Show every line in the material below in which the string "Given" appears.

■ **RECORD EXTRACTS**
Segment Open
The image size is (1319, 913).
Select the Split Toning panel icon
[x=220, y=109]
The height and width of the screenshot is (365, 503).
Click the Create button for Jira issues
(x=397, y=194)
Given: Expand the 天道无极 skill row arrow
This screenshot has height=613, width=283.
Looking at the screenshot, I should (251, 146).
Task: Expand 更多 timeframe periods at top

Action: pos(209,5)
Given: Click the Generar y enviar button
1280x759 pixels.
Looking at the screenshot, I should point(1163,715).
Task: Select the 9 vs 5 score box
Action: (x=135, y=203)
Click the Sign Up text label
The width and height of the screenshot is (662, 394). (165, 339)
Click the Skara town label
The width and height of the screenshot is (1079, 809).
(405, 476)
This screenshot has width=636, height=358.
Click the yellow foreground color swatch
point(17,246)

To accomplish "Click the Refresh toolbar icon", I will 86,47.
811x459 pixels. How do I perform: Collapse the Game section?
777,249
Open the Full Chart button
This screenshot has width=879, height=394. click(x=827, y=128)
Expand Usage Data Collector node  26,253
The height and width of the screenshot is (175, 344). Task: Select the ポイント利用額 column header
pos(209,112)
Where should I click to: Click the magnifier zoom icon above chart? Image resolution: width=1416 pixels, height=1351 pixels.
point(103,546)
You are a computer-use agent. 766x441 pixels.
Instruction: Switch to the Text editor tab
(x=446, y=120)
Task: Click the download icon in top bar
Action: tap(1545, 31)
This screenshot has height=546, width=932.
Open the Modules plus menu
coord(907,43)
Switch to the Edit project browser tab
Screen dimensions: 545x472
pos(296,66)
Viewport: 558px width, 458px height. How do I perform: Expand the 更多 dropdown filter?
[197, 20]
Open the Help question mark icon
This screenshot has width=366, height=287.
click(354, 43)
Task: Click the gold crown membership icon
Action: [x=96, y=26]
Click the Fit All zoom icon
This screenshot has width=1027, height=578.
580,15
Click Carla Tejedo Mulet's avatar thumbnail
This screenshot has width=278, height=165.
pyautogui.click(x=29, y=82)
Segment Closed
■ **EXERCISE RESULT**
Given: Expand the 天道无极 skill row arrow
Given: Click the Generar y enviar button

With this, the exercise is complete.